### Entries taken from a collection
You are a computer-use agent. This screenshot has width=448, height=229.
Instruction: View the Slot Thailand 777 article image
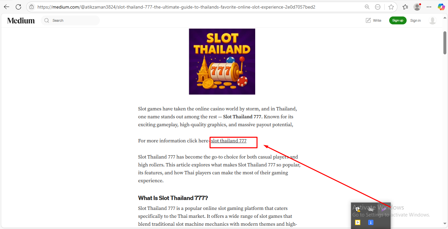[x=222, y=62]
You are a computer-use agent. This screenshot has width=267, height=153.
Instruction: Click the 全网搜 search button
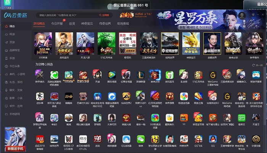[104, 15]
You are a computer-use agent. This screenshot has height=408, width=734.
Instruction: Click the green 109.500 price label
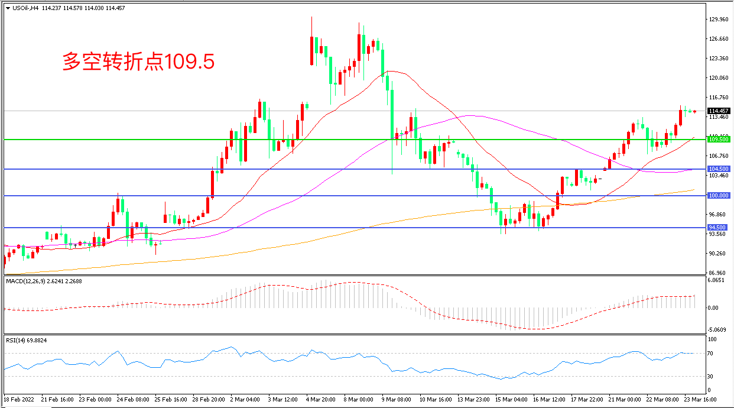pos(719,140)
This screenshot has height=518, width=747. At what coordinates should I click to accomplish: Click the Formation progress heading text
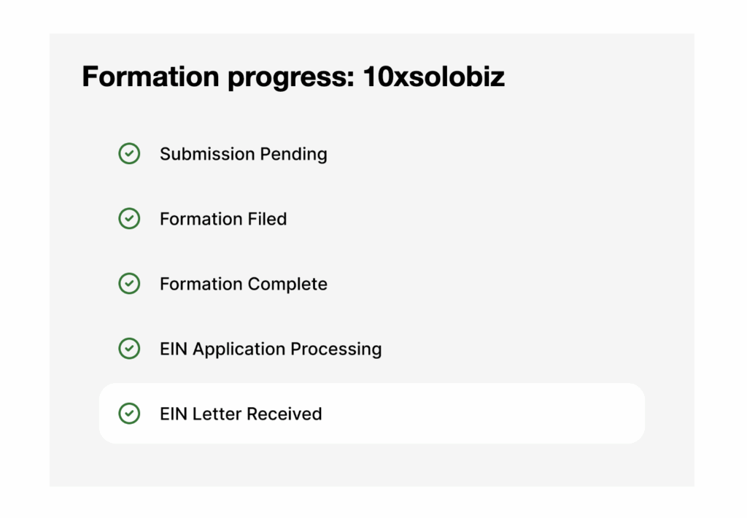point(219,77)
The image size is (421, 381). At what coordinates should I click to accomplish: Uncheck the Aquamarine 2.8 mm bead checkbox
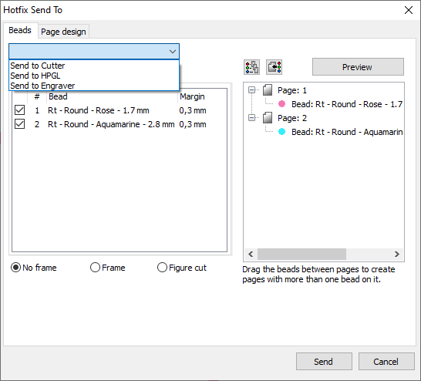point(19,124)
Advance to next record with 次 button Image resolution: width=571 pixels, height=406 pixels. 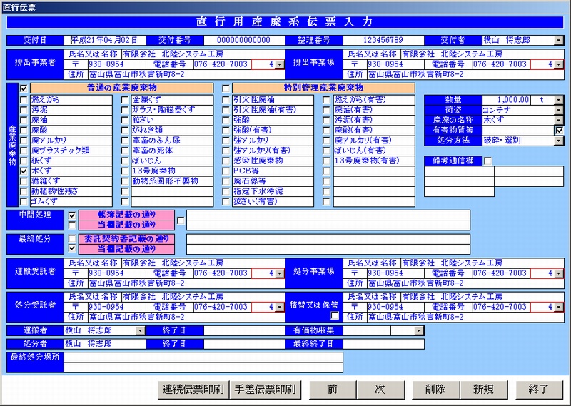(380, 390)
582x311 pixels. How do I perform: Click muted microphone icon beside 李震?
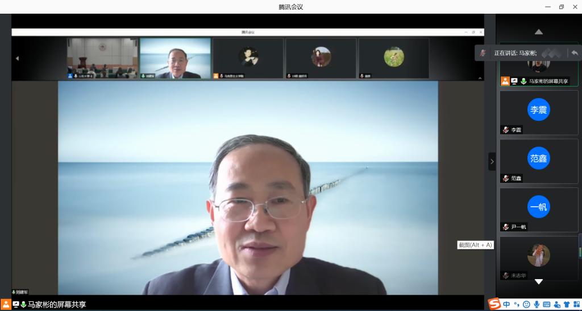coord(505,130)
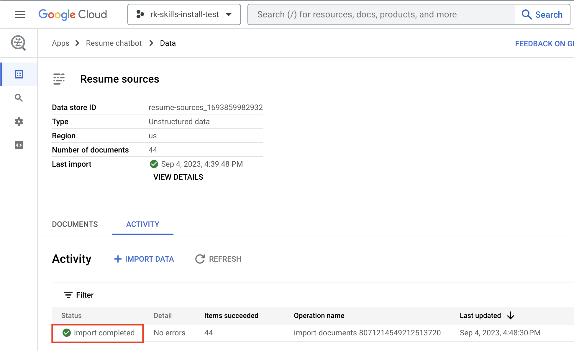The image size is (574, 351).
Task: Switch to the DOCUMENTS tab
Action: point(75,224)
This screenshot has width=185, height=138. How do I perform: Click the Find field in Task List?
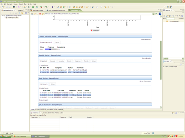pyautogui.click(x=170, y=19)
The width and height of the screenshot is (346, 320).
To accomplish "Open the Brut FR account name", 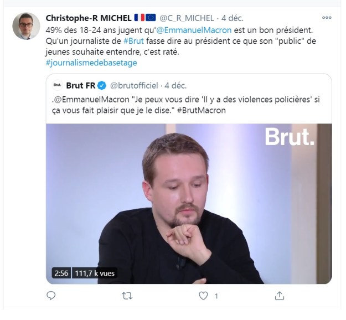I will pos(81,85).
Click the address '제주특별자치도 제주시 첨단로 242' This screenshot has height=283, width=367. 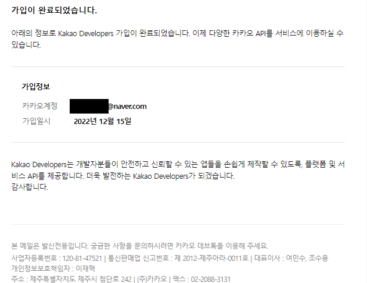coord(81,280)
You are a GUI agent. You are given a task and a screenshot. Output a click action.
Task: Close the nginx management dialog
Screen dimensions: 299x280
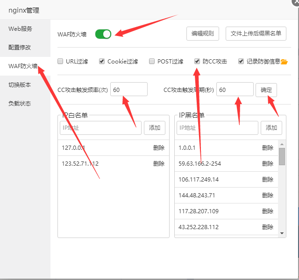296,2
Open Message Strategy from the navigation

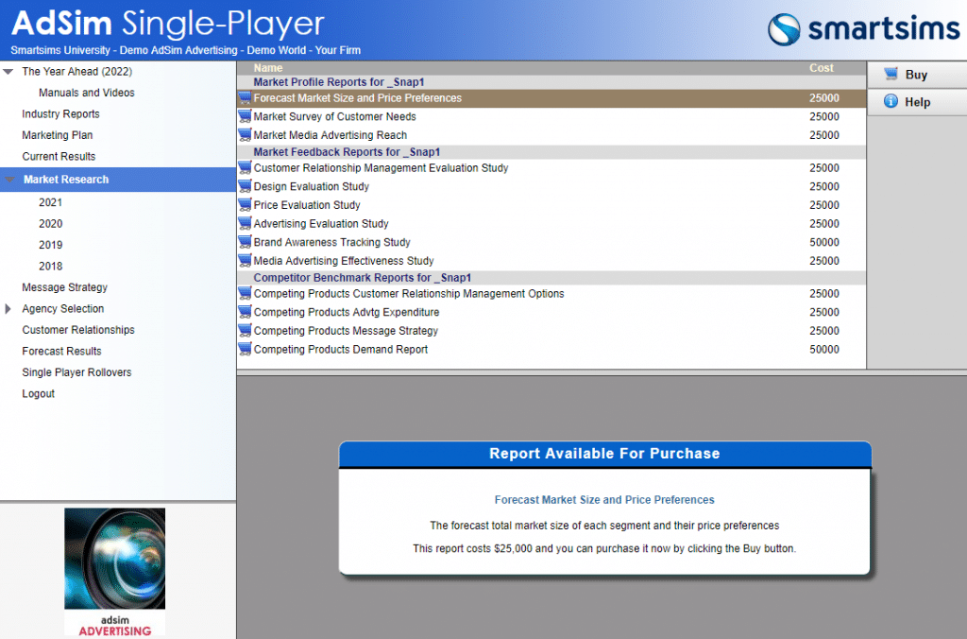[64, 287]
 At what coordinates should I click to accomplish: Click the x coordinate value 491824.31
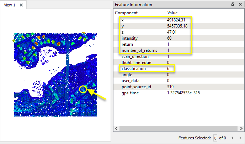click(x=177, y=20)
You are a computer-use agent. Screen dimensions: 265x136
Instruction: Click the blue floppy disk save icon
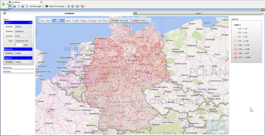[15, 6]

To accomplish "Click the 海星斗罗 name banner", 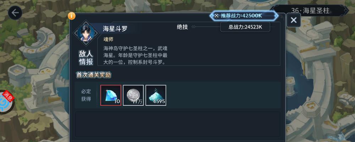I will pos(115,28).
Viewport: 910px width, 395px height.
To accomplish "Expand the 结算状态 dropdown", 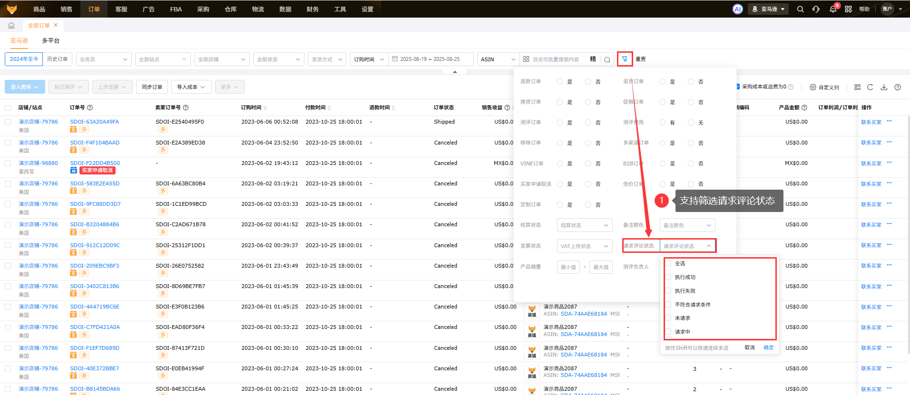I will (x=584, y=225).
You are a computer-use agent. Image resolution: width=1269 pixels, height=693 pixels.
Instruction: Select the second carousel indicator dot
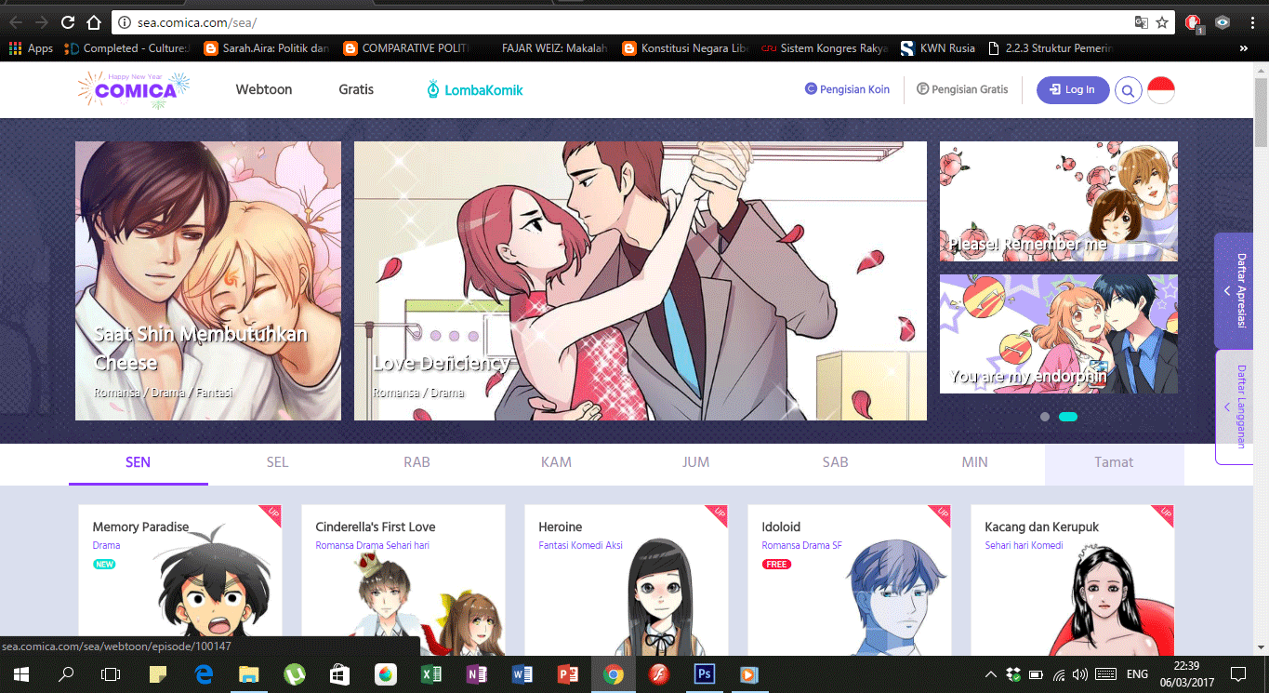pyautogui.click(x=1067, y=417)
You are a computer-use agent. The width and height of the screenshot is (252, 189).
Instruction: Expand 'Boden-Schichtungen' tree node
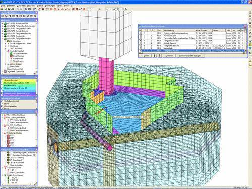pyautogui.click(x=2, y=175)
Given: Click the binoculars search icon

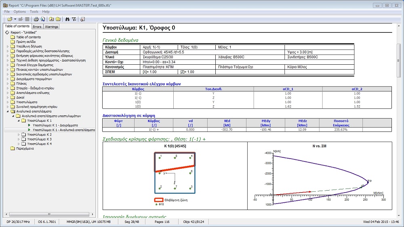Looking at the screenshot, I should click(x=67, y=19).
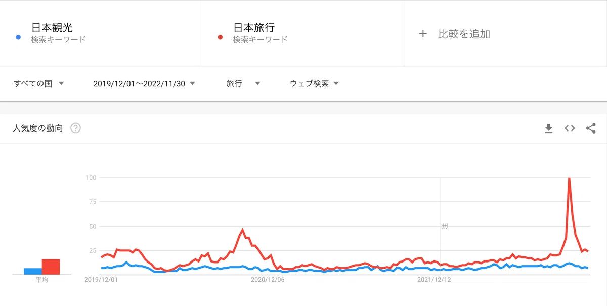Select the red dot for 日本旅行
The height and width of the screenshot is (306, 607).
click(x=220, y=37)
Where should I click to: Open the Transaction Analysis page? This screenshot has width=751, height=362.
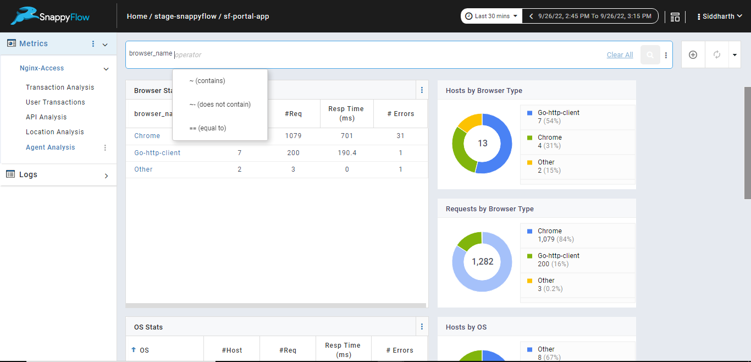coord(60,87)
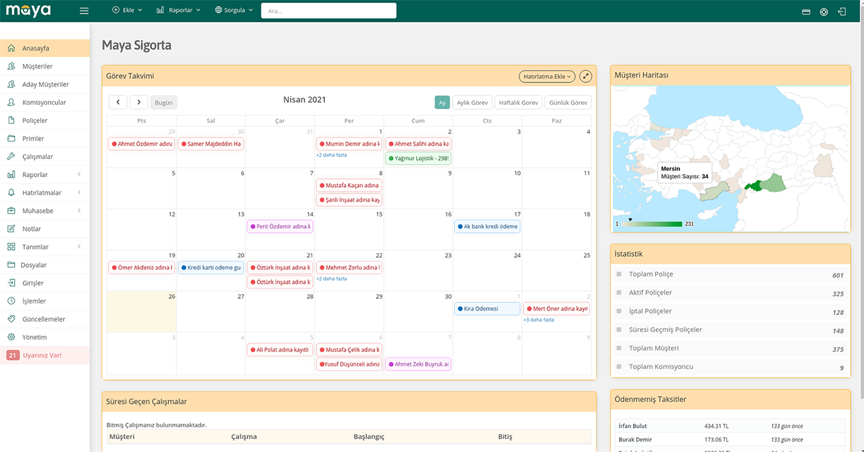864x452 pixels.
Task: Toggle the hamburger sidebar menu icon
Action: (x=85, y=10)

### Your goal
Print exactly the lines between the line containing "Given: Click the binoculars search icon" and the last line of the entries above, including both, and nothing besides; skip the pictures.

### Output below
Given: Click the binoculars search icon

Looking at the screenshot, I should click(x=67, y=19).
Select the red dot for 日本旅行
The height and width of the screenshot is (306, 607).
click(x=220, y=37)
Where should I click to: Open the Transaction Analysis page? This screenshot has width=751, height=362.
coord(60,87)
864x452 pixels.
Task: Toggle the hamburger sidebar menu icon
Action: (x=85, y=10)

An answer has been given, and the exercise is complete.